Writing for the majority, Kagan argued “that no impermissible transfer of authority has occurred” under the rule, adding that “Congress sufficiently guided and constrained the discretion that it lodged with the FCC to implement the universal-service contribution scheme.”
Justices Neil Gorsuch, Samuel Alito, and Thomas dissented.
Opt-Out Over LGBT Books
The Supreme Court also ruled 6–3 on Friday that Maryland parents who have religious objections can pull their children from public school lessons using “LGBTQ+ inclusive” storybooks.
Authored by Alito for the majority, the order reversed lower-court rulings in favor of the Montgomery County school system in suburban Washington.
“The parents are likely to succeed on their claim that the Board’s policies unconstitutionally burden their religious exercise,” Alito wrote, while adding that the books conveyed a “normative message” that sought to separate biological sex from gender. He noted that such viewpoints are contrary to the plaintiffs’ religious beliefs.
“In the absence of an injunction, the parents will continue to be put to a choice: either risk their child’s exposure to burdensome instruction, or pay substantial sums for alternative educational services,” Alito wrote. “As we have explained, that choice unconstitutionally burdens the parents’ religious exercise.”
Jackson, Sotomayor, and Kagan dissented. In her opinion, Sotomayor argued that the majority was trying to allow parents to separate their children from experiences that are “critical to our Nation’s civic vitality” and would sow “chaos” in public schools across the United States.
She added that “an education and an opportunity to practice living in our multicultural society … will become a mere memory if children must be insulated from exposure to ideas and concepts that may conflict with their parents’ religious beliefs.”
Louisiana Map Case
Also Friday, the highest court declined to rule in a dispute involving a Louisiana electoral map that increased the number of minority congressional districts in that state. They argued that the case can be argued again.
“These cases are restored to the calendar for reargument. In due course, the Court will issue an order scheduling argument and specifying any additional questions to be addressed in supplemental briefing,” said the brief order, which was unsigned.

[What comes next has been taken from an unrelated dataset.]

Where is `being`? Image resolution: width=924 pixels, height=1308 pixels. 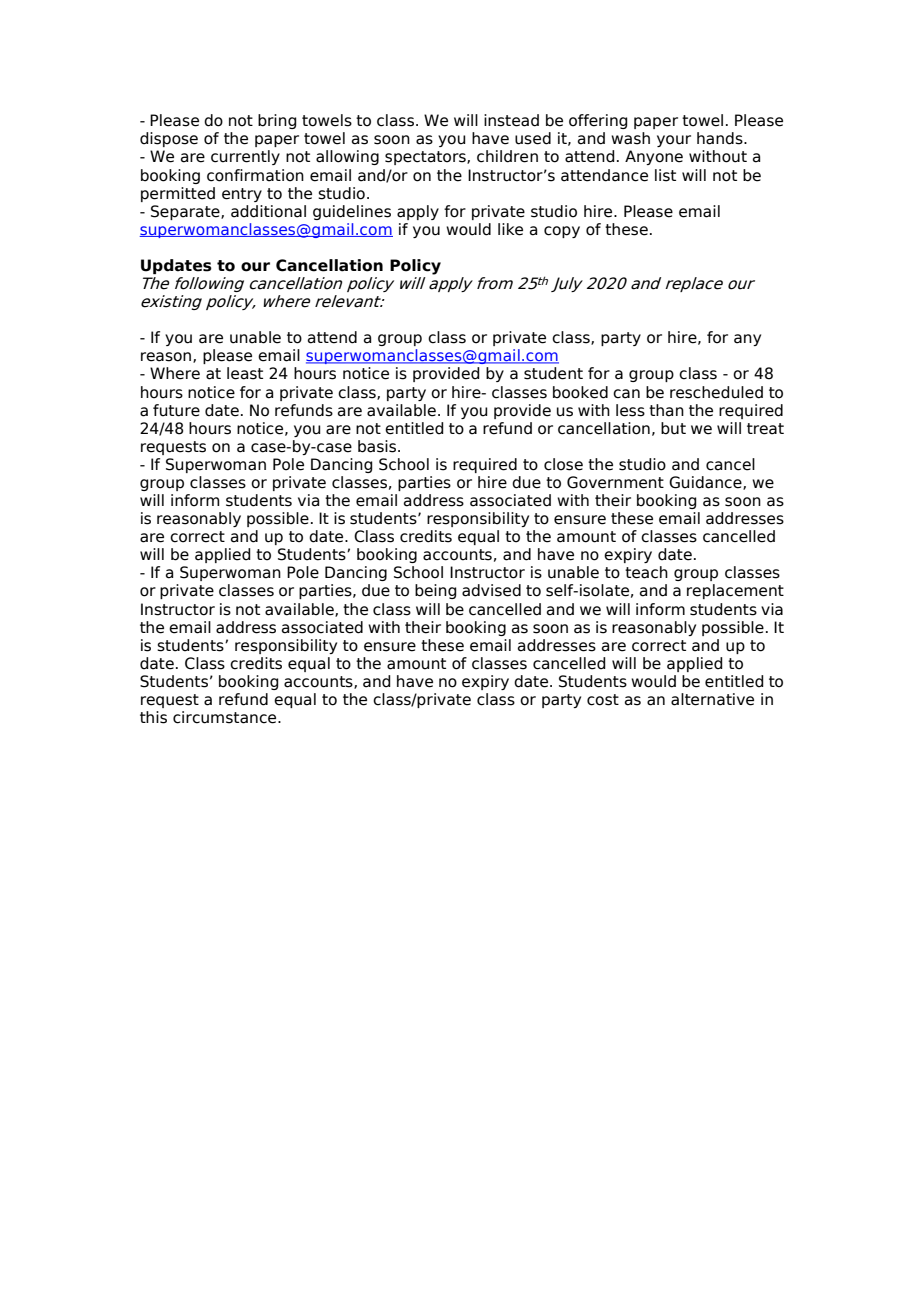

The majority did not provide any reasoning on why the case should be reheard. As a result, Louisiana’s map will remain in effect until the case is decided.
Thomas dissented in the case, writing that the Supreme Court has “an obligation to resolve such challenges promptly” over congressional redistricting matters.
“We should have decided these cases this Term. These are the only cases argued this Term in which our jurisdiction is mandatory,” he wrote.
The Associated Press contributed to this report.